本研究では,物体のまわりを占める希薄気体の流速や温度などの巨視量の振る舞い,特に物体境界近くでのそれらの法線方向の勾配に注目しています.通常の気体ではこれらの勾配はいつでも有限です(もし無限大ならば粘性応力や熱流が無限大になってしまうからです).一方,希薄気体では運動量やエネルギーの輸送が気体分子間の衝突だけでなく,分子の並進で弾道的になされることにより,巨視量の法線方向の勾配は(気体の希薄さにかかわらず)発散することが分かりました.巨視量勾配の発散の強さは物体境界面の形状に依存します.境界面が平らまたは凹形の場合には,境界面からの法線距離を\( s \)としたとき,対数型(\( \ln s\))の発散が現れます.それ以外の境界面では,その形状を局所的に表す多項式の支配項の次数を \( n(\ge 2)\) とすると,\( s^{-1/n} \)とより強い発散が現れます.

\[ \begin{align}
&Q_x = Q_v + Q_c,\\
&Q_x(s) – Q_x(0) \sim c_s \sqrt{s} \quad (s \ll 1),\\
&Q_c(s) – Q_c(0) \sim -c_l s\ln{(s)} \quad (s \ll 1).
\end{align} \]

図:物体面の鞍点近傍における自由分子気体の熱流とその特異性

馬の鞍のような形状(\( x \)方向から見ると凹,\( y \)方向から見ると凸,式で書くと \( z=-x^2+c^2y^2 \) )の物体面が\( x \)方向に増加する温度分布を持っており,そのまわりを気体が占めています.\( x \)方向に熱流(\( Q_x \))が生じますが,気体分子運動論によれば,この熱流を境界面のうち凸部分からの寄与(\( Q_v \))と凹部分からの寄与(\( Q_c \))に分けて理解することができます.熱流の法線方向の勾配に着目すると,前者は距離の1/2乗,後者は距離の対数に比例します.

S. Takata and S. Taguchi, “Gradient divergence of fluid-dynamic quantities in rarefied gases on smooth boundaries,” J. Stat. Phys. 168, 1319-1352 (2017).

ページ先頭に戻る


自由分子気体中の巨視量場の振る舞いに関する研究

常圧の気体では気体分子同士は頻繁に衝突(平均的には分子毎に毎秒1億回程度)していますが,気体が低圧になるにつれ分子同士の衝突が少なくなり,気体の状態は非平衡になります.本研究では,特に分子同士の衝突が無視できるような状況の気体(自由分子気体,目安としては0.01Pa程度以下の高真空の気体)を考え,巨視量場の空間分布を気体分子運動論に立脚して調べました.

図:加熱球まわりの自由分子気体の温度場と熱流

熱流は高温部から低温部に向かって生じており,これは常圧の気体と同様です.しかし,図中の熱流はFourier則にしたがっているわけではありません.自由分子気体の輸送特性はballisticなもので,温度場は通常の静止気体に対する熱伝導方程式にはしたがっていません.たとえば,気体の温度は球表面上で球面の温度とずれています.このことは「温度のとび」といい,希薄な気体中で起こる代表的な現象の一つです.

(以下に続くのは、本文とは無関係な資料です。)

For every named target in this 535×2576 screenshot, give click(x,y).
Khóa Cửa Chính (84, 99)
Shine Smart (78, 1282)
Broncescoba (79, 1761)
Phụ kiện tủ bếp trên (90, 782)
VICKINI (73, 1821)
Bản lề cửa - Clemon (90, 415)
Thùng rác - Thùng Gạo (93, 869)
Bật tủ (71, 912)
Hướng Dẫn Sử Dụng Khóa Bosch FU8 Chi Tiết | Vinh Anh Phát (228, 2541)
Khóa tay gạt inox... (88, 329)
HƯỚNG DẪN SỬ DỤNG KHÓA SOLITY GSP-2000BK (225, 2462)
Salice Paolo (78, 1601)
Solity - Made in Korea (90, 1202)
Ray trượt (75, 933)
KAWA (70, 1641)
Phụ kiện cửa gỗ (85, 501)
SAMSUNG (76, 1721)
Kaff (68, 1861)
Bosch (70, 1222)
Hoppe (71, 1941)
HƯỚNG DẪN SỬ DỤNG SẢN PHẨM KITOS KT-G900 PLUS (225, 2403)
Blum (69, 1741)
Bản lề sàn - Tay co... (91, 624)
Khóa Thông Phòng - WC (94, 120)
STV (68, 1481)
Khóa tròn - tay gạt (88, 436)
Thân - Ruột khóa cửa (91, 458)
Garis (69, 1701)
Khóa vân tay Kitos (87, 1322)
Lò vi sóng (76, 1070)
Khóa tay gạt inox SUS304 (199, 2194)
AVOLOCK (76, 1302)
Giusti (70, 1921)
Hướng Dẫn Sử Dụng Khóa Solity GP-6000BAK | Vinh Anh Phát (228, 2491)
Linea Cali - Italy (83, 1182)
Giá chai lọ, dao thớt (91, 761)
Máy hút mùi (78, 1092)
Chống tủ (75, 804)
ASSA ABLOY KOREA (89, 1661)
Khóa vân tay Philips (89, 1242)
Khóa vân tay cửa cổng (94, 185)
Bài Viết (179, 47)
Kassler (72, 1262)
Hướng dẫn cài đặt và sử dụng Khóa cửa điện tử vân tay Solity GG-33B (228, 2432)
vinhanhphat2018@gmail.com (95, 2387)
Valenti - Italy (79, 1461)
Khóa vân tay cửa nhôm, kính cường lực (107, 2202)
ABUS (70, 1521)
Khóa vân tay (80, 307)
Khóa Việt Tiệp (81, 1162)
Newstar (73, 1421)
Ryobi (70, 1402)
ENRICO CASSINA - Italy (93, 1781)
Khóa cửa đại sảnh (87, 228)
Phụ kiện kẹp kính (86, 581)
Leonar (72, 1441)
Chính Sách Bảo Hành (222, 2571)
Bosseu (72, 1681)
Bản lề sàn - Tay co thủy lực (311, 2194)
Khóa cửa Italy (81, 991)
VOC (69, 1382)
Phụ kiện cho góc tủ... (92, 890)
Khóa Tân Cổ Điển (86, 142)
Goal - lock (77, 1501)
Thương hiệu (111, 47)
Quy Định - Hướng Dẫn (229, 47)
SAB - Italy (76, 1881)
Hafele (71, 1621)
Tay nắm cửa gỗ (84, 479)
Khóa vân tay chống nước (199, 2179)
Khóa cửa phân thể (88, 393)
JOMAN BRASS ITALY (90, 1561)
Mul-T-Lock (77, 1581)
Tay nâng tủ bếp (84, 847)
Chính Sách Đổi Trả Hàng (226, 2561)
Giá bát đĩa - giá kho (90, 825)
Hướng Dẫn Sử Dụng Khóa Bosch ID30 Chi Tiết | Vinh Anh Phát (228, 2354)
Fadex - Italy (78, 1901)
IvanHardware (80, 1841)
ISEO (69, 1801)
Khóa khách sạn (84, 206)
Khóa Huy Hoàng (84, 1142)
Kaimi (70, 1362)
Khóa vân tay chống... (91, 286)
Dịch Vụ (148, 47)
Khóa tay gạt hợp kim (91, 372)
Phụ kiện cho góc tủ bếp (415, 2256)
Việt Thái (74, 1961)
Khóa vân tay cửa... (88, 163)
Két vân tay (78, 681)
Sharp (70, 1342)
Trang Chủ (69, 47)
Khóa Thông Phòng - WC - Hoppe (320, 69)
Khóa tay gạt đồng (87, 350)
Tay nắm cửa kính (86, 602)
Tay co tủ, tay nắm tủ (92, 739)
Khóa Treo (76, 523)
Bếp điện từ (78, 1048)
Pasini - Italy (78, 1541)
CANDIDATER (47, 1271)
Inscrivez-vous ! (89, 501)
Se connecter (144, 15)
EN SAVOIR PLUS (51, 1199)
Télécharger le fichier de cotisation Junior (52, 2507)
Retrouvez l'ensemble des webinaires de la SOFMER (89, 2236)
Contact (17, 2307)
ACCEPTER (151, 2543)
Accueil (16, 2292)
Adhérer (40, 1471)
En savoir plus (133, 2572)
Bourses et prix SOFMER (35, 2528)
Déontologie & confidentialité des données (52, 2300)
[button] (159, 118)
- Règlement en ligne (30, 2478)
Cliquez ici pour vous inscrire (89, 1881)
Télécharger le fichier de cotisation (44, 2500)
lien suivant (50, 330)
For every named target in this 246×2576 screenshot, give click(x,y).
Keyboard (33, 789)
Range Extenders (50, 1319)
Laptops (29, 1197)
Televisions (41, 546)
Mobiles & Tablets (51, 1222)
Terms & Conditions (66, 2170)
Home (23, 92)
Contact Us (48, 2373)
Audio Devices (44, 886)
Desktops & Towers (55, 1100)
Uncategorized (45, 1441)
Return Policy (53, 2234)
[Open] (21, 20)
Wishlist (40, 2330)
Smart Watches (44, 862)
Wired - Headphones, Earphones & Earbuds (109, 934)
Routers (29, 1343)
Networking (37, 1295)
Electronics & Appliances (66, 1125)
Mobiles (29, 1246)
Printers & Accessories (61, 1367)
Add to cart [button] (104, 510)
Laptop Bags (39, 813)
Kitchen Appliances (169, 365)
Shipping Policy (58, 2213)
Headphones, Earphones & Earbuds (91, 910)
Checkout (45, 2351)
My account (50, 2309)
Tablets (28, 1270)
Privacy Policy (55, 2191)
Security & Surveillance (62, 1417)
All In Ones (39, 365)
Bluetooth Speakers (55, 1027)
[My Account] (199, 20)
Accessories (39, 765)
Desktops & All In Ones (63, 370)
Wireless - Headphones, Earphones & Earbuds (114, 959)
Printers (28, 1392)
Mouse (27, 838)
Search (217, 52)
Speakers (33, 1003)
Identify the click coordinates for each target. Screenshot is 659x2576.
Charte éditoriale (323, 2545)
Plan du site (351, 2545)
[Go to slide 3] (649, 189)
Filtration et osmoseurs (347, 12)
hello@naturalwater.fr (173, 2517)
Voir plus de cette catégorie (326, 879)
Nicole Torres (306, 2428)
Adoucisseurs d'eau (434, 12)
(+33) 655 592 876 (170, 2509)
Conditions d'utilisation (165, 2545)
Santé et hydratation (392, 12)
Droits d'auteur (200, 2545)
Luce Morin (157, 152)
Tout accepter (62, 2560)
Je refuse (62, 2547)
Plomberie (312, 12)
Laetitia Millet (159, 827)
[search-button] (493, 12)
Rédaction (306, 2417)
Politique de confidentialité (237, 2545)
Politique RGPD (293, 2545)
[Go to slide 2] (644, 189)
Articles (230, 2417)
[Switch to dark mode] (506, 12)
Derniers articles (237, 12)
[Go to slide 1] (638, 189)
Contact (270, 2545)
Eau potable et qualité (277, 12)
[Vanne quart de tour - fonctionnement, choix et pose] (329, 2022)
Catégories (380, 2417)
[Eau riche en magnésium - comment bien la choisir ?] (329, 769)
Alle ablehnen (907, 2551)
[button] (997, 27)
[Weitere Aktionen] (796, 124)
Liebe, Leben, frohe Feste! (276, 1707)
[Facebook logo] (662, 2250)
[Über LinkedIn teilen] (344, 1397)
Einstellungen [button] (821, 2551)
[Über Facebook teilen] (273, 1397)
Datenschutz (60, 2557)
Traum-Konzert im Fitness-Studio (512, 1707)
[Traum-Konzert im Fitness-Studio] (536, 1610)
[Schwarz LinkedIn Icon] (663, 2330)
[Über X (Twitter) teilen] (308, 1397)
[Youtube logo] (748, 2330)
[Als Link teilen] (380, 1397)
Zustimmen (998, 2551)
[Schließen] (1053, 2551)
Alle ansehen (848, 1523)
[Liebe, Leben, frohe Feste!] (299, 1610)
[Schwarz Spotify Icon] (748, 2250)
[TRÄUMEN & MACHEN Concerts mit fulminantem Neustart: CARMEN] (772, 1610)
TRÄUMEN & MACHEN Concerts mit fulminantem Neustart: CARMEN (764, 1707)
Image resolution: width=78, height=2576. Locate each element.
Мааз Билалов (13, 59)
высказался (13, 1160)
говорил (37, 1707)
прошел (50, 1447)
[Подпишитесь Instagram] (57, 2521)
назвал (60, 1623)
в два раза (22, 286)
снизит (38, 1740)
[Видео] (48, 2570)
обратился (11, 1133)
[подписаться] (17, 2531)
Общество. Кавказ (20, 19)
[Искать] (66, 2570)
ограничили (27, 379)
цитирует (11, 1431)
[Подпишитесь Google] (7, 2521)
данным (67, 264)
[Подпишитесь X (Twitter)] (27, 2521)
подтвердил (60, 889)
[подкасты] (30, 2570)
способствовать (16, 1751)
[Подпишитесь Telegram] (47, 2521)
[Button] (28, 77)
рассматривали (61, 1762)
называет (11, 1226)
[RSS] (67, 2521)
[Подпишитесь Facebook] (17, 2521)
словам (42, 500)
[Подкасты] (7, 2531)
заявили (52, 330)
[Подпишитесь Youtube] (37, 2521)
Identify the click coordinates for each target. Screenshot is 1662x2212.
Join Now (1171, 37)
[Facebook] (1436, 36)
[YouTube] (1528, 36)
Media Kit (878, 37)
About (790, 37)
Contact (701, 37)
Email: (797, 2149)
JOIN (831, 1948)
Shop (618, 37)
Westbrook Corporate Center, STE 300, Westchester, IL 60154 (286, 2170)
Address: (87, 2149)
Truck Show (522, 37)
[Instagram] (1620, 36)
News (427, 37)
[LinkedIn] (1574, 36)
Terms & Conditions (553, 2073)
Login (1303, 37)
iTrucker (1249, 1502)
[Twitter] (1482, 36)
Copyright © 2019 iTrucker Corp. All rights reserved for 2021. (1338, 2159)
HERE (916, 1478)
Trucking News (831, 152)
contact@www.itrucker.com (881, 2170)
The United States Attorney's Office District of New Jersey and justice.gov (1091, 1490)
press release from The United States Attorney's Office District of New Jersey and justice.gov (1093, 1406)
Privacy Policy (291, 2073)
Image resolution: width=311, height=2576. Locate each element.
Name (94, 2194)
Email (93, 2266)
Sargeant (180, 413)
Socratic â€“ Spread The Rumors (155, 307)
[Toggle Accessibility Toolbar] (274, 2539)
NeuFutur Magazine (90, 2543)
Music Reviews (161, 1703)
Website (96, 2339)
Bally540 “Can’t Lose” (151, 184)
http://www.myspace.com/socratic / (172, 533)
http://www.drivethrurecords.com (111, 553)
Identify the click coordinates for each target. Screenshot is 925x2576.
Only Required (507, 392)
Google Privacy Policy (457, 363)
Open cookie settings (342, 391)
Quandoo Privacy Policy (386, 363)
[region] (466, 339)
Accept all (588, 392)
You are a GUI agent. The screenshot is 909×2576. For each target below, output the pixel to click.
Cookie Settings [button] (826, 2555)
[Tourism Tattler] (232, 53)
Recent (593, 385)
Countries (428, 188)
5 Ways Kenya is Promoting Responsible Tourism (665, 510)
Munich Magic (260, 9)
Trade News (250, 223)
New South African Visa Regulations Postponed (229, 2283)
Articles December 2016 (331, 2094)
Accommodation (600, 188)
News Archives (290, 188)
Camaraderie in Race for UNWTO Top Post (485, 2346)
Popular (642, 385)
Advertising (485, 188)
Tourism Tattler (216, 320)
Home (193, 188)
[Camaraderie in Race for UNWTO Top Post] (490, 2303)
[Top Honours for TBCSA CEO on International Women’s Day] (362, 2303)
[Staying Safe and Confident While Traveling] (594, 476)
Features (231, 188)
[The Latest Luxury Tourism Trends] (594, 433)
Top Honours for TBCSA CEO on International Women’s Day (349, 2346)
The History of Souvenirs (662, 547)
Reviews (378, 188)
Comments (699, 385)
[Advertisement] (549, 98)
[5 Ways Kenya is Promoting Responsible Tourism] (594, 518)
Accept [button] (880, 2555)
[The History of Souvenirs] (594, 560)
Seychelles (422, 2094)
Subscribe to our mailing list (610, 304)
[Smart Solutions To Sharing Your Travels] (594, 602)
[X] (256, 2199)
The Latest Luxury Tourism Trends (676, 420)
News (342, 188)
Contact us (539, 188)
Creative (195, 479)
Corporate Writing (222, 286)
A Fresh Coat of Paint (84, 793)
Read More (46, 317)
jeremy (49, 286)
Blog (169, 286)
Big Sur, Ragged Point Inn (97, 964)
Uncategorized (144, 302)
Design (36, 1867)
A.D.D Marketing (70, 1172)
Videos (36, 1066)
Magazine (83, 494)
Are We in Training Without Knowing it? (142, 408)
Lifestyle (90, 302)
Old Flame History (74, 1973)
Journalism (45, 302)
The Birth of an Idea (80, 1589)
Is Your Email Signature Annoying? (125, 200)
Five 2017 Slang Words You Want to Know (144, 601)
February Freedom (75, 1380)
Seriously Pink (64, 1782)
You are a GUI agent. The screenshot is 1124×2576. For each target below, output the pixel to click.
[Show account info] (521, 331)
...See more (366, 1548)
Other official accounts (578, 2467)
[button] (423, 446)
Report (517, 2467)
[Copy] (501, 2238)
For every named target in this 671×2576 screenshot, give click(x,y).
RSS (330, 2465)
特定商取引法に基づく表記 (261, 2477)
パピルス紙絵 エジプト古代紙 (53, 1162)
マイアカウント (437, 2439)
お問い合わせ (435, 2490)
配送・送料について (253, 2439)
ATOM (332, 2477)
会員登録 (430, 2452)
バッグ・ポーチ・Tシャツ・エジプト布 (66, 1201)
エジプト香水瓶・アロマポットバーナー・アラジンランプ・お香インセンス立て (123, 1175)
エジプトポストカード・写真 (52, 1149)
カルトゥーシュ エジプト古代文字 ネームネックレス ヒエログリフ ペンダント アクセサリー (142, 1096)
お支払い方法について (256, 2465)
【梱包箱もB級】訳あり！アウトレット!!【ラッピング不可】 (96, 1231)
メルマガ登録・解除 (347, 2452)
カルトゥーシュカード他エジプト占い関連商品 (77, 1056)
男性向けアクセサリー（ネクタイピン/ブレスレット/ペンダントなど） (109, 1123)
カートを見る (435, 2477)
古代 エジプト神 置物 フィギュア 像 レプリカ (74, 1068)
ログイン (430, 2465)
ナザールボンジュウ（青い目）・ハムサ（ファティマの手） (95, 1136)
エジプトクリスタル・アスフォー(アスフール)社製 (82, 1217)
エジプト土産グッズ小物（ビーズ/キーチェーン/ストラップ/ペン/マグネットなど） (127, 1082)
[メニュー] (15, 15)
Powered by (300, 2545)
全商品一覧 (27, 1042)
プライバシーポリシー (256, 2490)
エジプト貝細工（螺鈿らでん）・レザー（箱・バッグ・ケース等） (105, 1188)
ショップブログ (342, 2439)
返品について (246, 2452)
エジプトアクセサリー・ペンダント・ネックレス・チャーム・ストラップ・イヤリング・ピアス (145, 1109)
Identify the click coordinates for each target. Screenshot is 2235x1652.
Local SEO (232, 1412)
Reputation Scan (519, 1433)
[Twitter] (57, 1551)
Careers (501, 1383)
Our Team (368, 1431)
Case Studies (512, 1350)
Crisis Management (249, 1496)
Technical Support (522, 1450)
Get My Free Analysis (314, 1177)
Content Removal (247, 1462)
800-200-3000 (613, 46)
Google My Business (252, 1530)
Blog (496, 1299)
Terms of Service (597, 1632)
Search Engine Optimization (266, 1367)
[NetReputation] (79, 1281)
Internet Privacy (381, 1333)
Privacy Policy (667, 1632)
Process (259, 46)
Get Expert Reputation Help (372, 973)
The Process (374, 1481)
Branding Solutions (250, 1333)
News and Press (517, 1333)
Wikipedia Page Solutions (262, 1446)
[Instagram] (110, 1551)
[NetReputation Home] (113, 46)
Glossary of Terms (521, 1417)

S. Takata, T. Yoshida, T. Noguchi, and S. Taguchi, “Singular behavior of the macroscopic quantities in the free molecular gas,” Phys. Fluids 28, 022002 (2016).